Instructions to follow: Begin at the line containing "Open INT CF link for 16/08/20 match" and retype each line through the end of the records exactly. Include nothing else and no pictures.

(Collected data entries)
= Beginning of Section =

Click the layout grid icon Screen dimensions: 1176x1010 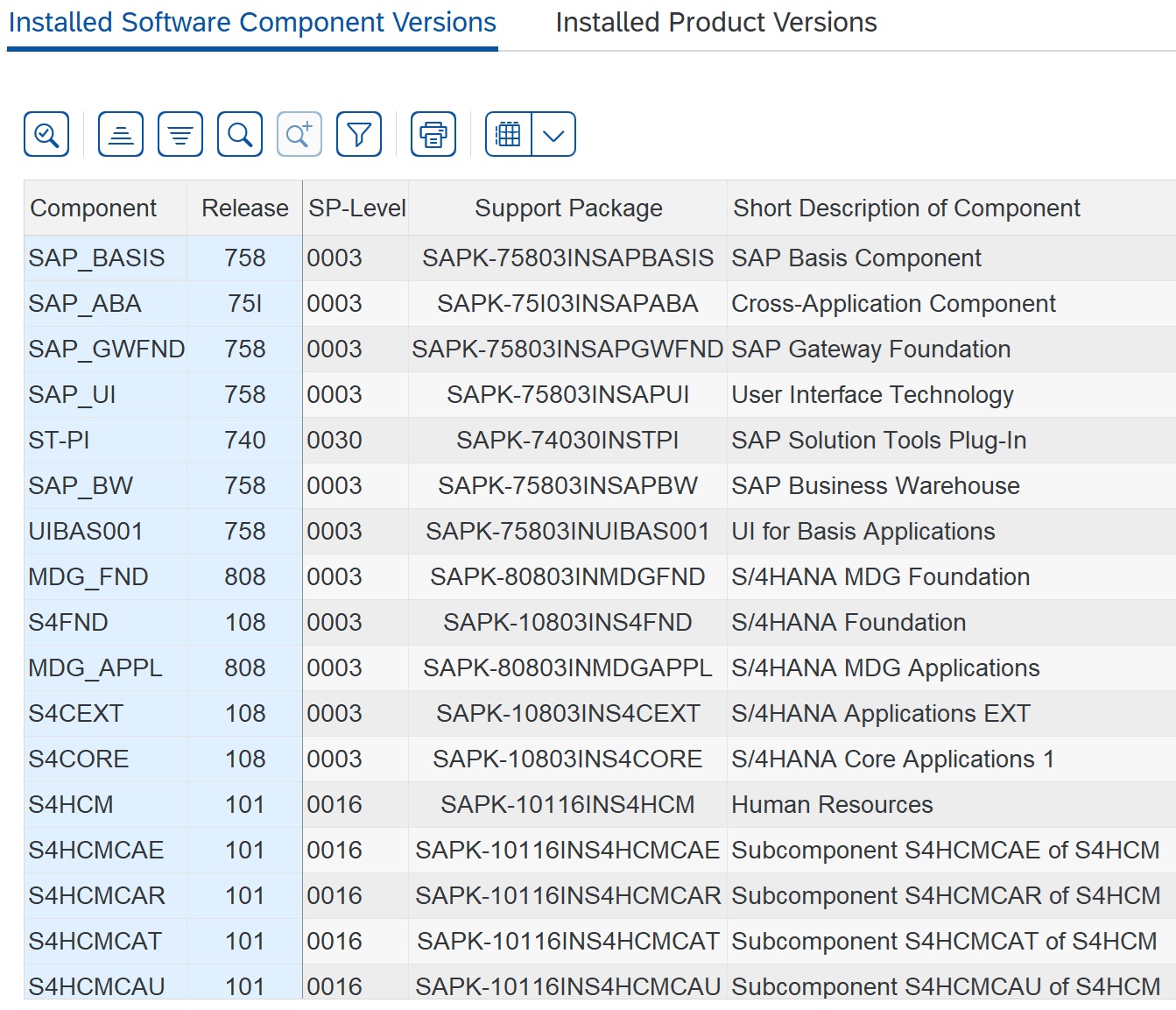coord(508,134)
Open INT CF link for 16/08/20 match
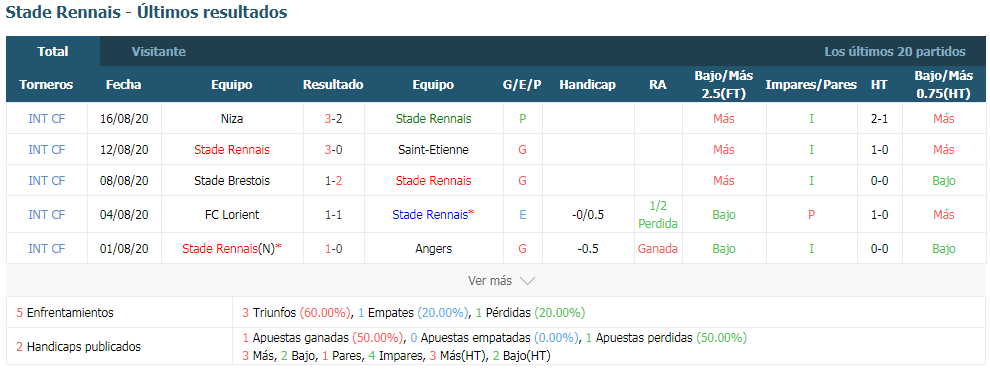The image size is (990, 370). [47, 119]
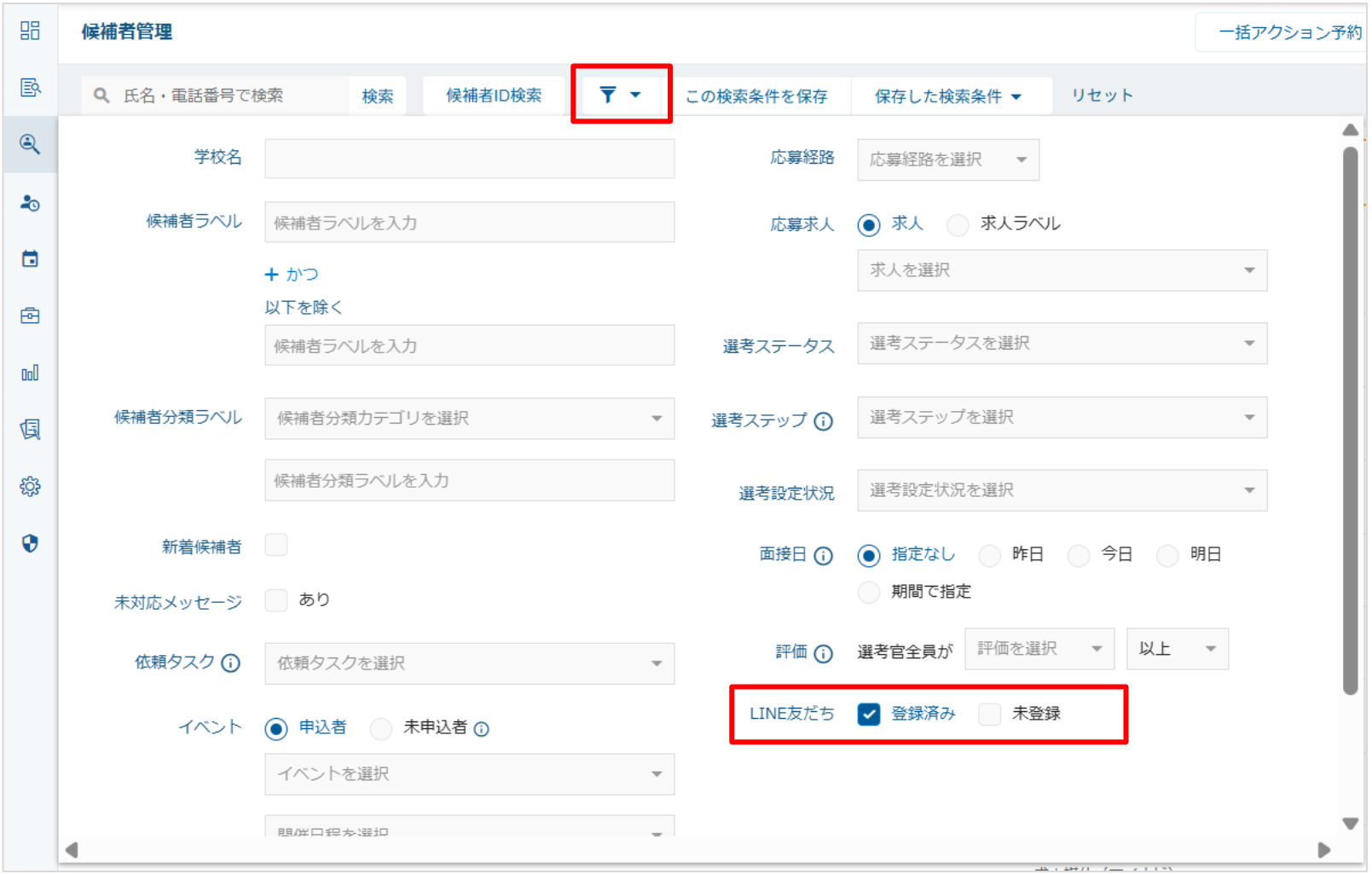This screenshot has height=874, width=1372.
Task: Click the shield security icon in sidebar
Action: click(30, 543)
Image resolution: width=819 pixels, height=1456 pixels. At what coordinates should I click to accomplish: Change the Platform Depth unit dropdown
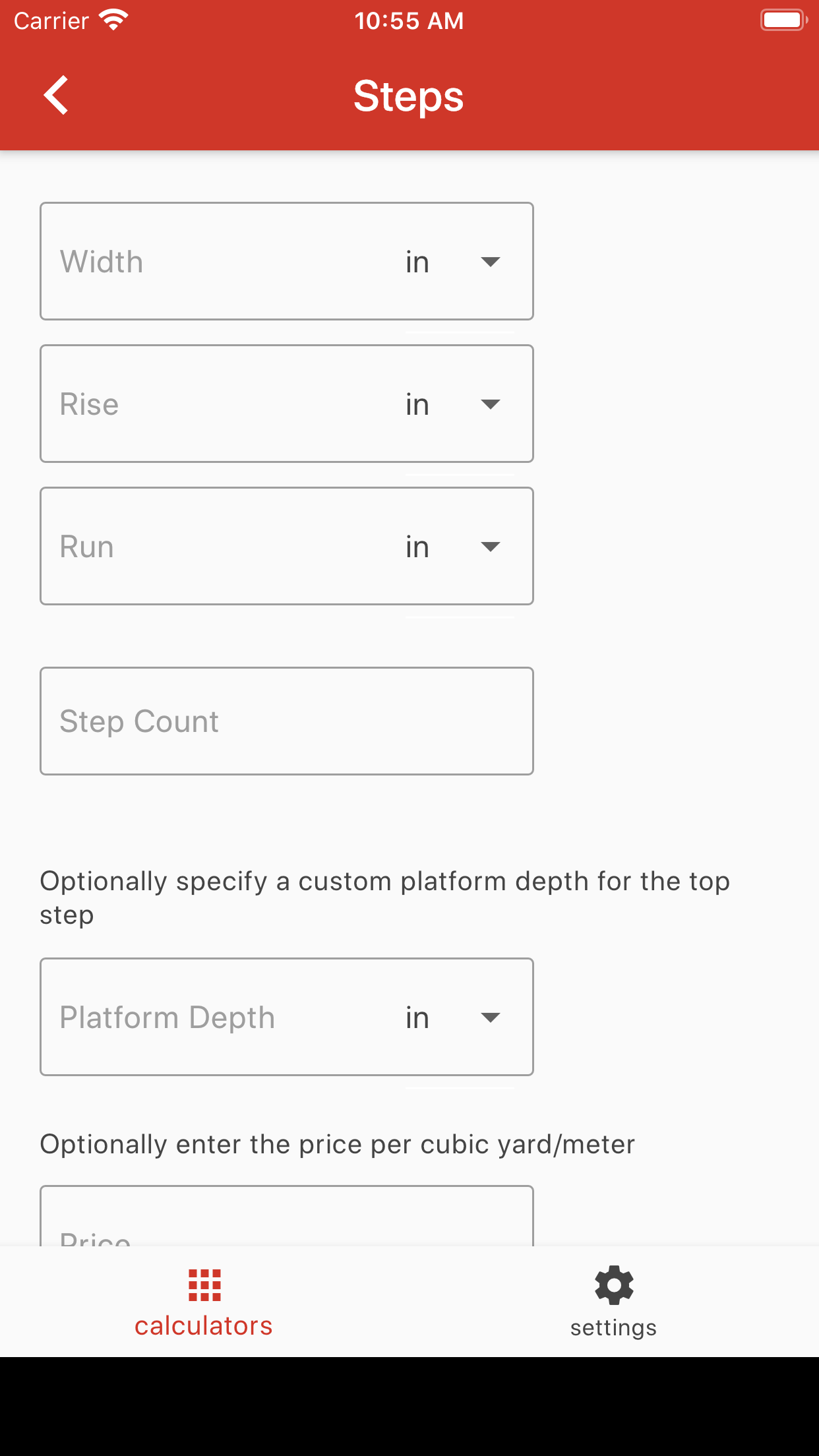click(x=490, y=1017)
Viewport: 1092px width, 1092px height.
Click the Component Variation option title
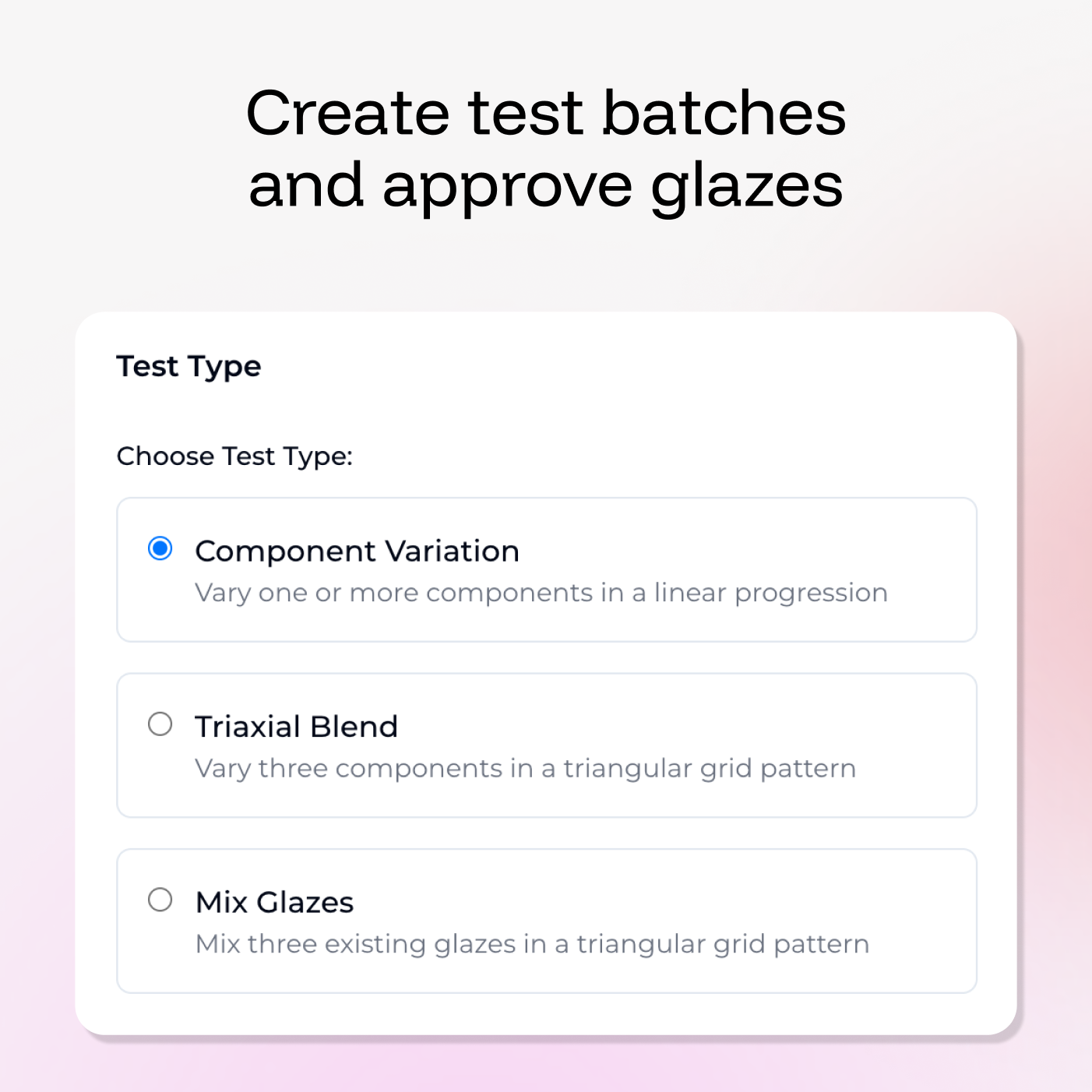point(357,551)
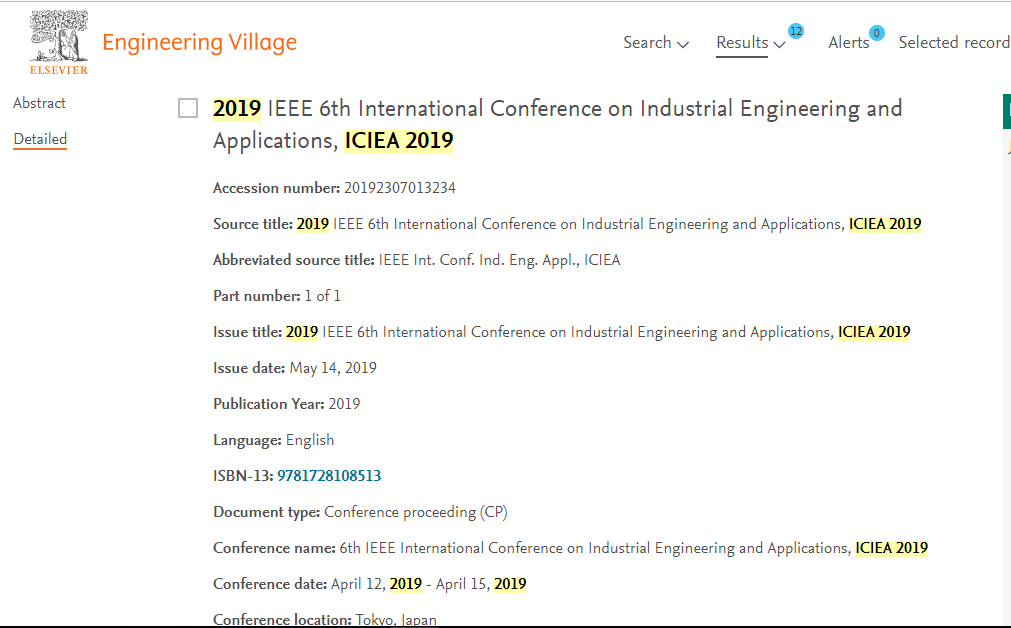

= End of Section =

Solution for this problem:
Open INT CF link for 16/08/20 match
The image size is (990, 370). [47, 119]
This screenshot has height=874, width=1372.
Task: Click the shield security icon in sidebar
Action: click(30, 543)
Image resolution: width=819 pixels, height=1456 pixels. At what coordinates should I click to accomplish: Change the Platform Depth unit dropdown
click(x=490, y=1017)
Viewport: 1092px width, 1092px height.
Click the Component Variation option title
point(357,551)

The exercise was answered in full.